**Source extract:**
________

How to Read & Parse JSON with Python
JSON, or JavaScript Object Notation, is a lightweight data-interchange format. It is easy to read, write, parse, and even generate. JSON is often used in web applications, where it is used to transmit data between a web browser and a server.
In general, JSON is a text-based format for storing and exchanging data. It is widely used in web development to transmit data between web browsers and servers. JSON is also used to transmit data through APIs or to send data to users. Therefore, it is frequently encountered during web scraping.
Understanding JSON and Its Structure
JSON data is an ordered structure consisting of key-value pairs. Keys must be strings. Values can be any data type, including strings, numbers, arrays, and objects.
JSON is a lightweight data-interchange format that is easy for humans and machines to read and write. It is used in REST APIs, AJAX, and WebSockets. The simplest JSON structure is a single key-value pair, such as:
{
"title": "Example"
}
This approach allows JSON to easily structure data, which has helped to make it a popular format. Here are some of the benefits of using JSON:
-
JSON data is human-readable, which makes it easy to understand and debug.
-
JSON is a simple format for machines to parse and generate.
-
The JSON data structure is clear from the data itself, making it easy to understand.
JSON supports different data types, including strings, numbers, arrays, and objects. For example, the following JSON object has three properties:
{
"title": "Example",
"year": 2023,
"article": {
"title": "JSON parsing",
"language": "Python"
}
}
The article property is nested within the main object in the example above. This allows us to store more complex data in a JSON object.
Python JSON Parsing Basics
JSON parsing, also known as deserialization, is the process of converting a JSON string or file into a data structure that can be manipulated by a program. At the same time, JSON serialization is the process of converting a data structure into a JSON string or file. In other words, JSON parsing is the process of reading JSON data, while JSON serialization is writing JSON data.
While JSON and Python data types may share similarities, it’s essential to understand that there may be differences. Here is the table showing the correspondence between data types in JSON and Python:
JSON Data Type | Python Data Type |
---|---|
Number | int, float |
String | str |
Boolean | bool |
true | True |
false | False |
Object | dict |
Array | list |
Object (Empty) | dict() or {} |
Array (Empty) | list() or [] |
Null | None |
JSON Undefined | Not directly equivalent |
JSON NaN | float(‘nan’) |
Sets | set (conversion required) |
Bytes and Bytearrays | bytes, bytearray |
Enumerations | enum.Enum |
JSON and Python data types are generally compatible, but there may be some differences and considerations when working with them, especially regarding more complex data structures and custom objects.
You can use the built-in JSON module (JSON Encoder and Decoder) to read JSON data in Python. The JSON module provides two methods for converting JSON data to Python objects:
-
loads() converts a JSON string to a Python object.
-
load() converts a JSON file to a Python object.
The objects returned by these methods can be lists or dictionaries.

________

**Stored rows:**
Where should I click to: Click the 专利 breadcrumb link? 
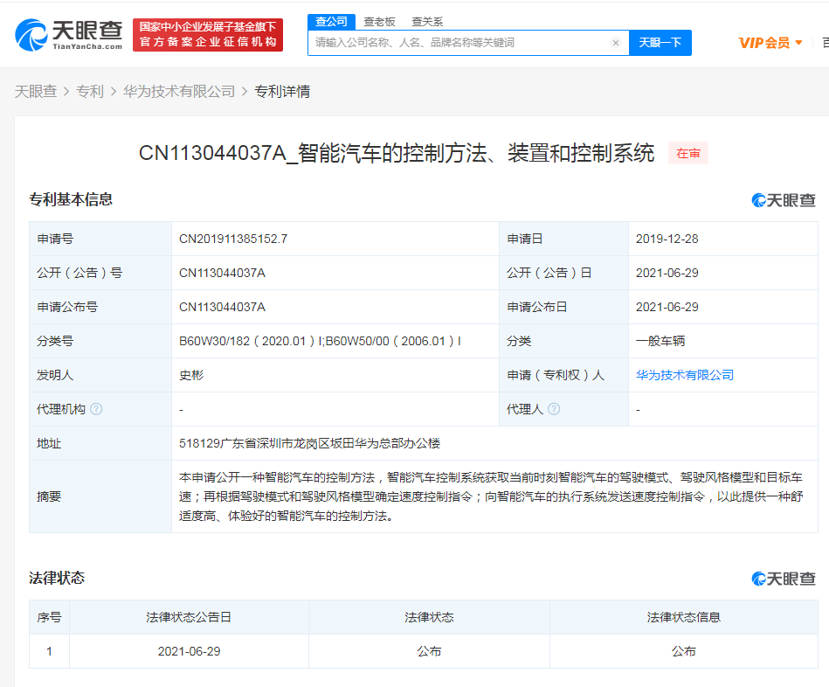[x=92, y=91]
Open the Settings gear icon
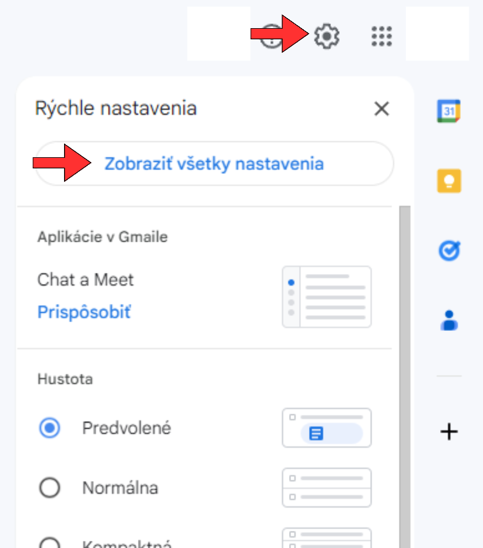Image resolution: width=483 pixels, height=548 pixels. (326, 36)
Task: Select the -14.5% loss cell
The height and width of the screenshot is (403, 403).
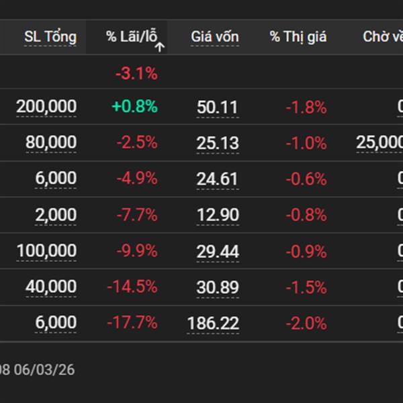Action: pos(132,287)
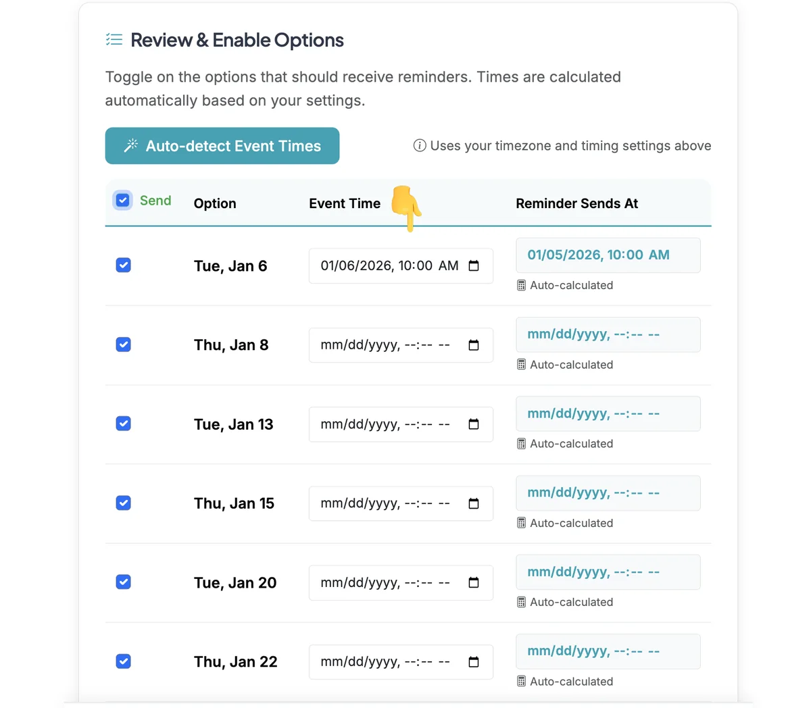The width and height of the screenshot is (811, 708).
Task: Open calendar picker for Tue, Jan 13 event time
Action: point(474,424)
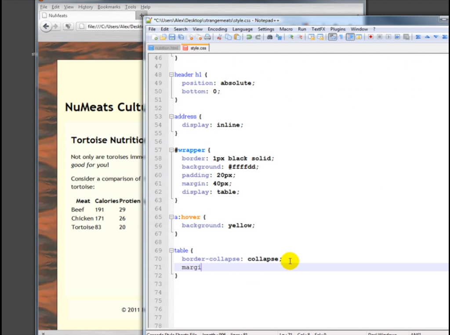Switch to the nutrition.html tab
Image resolution: width=450 pixels, height=335 pixels.
click(x=163, y=48)
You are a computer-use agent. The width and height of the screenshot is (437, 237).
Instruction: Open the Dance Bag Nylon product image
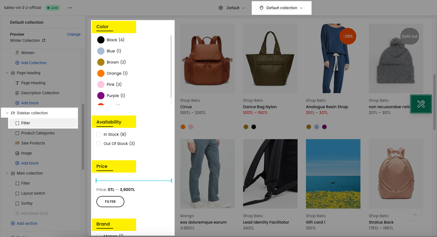270,58
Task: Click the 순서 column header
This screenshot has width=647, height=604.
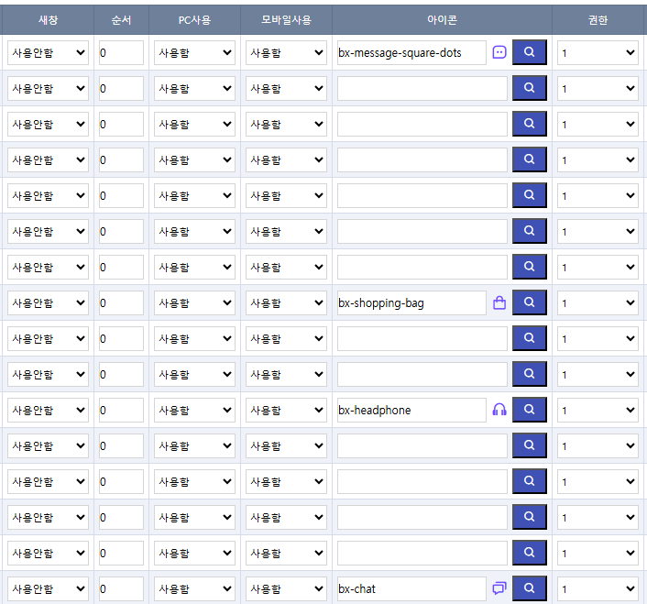Action: pyautogui.click(x=121, y=19)
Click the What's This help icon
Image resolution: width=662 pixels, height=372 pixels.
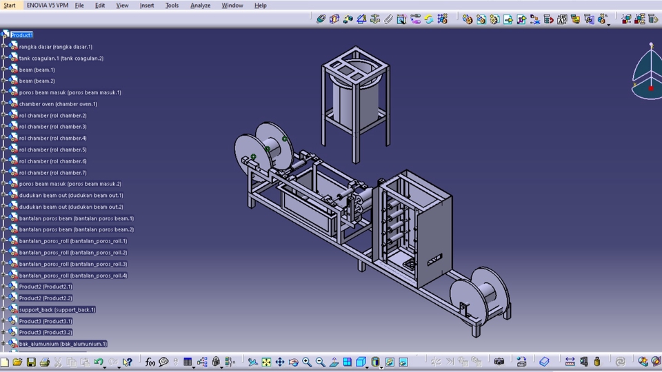click(128, 362)
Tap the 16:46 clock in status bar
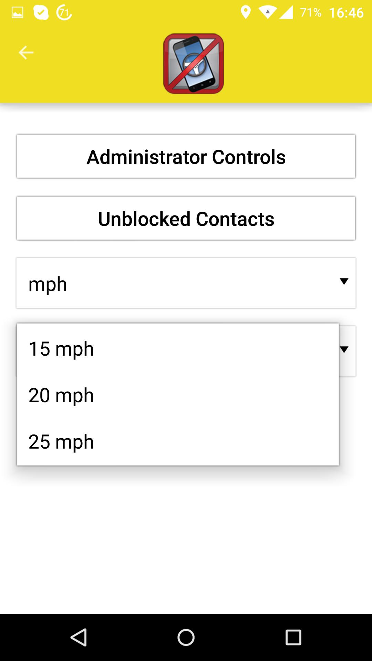Screen dimensions: 372x661 point(346,13)
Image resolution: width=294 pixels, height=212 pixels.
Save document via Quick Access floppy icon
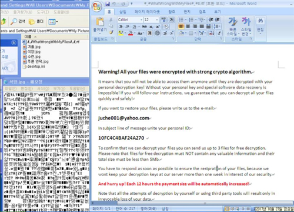pos(108,4)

________

**Short task:** From the JSON article, write out the passage starting with "JSON is a lightweight" and going on through "understand and debug.". None of the lines above have anything to do with the JSON article.

**Solution for this problem:**
JSON is a lightweight data-interchange format that is easy for humans and machines to read and write. It is used in REST APIs, AJAX, and WebSockets. The simplest JSON structure is a single key-value pair, such as:
{
"title": "Example"
}
This approach allows JSON to easily structure data, which has helped to make it a popular format. Here are some of the benefits of using JSON:
-
JSON data is human-readable, which makes it easy to understand and debug.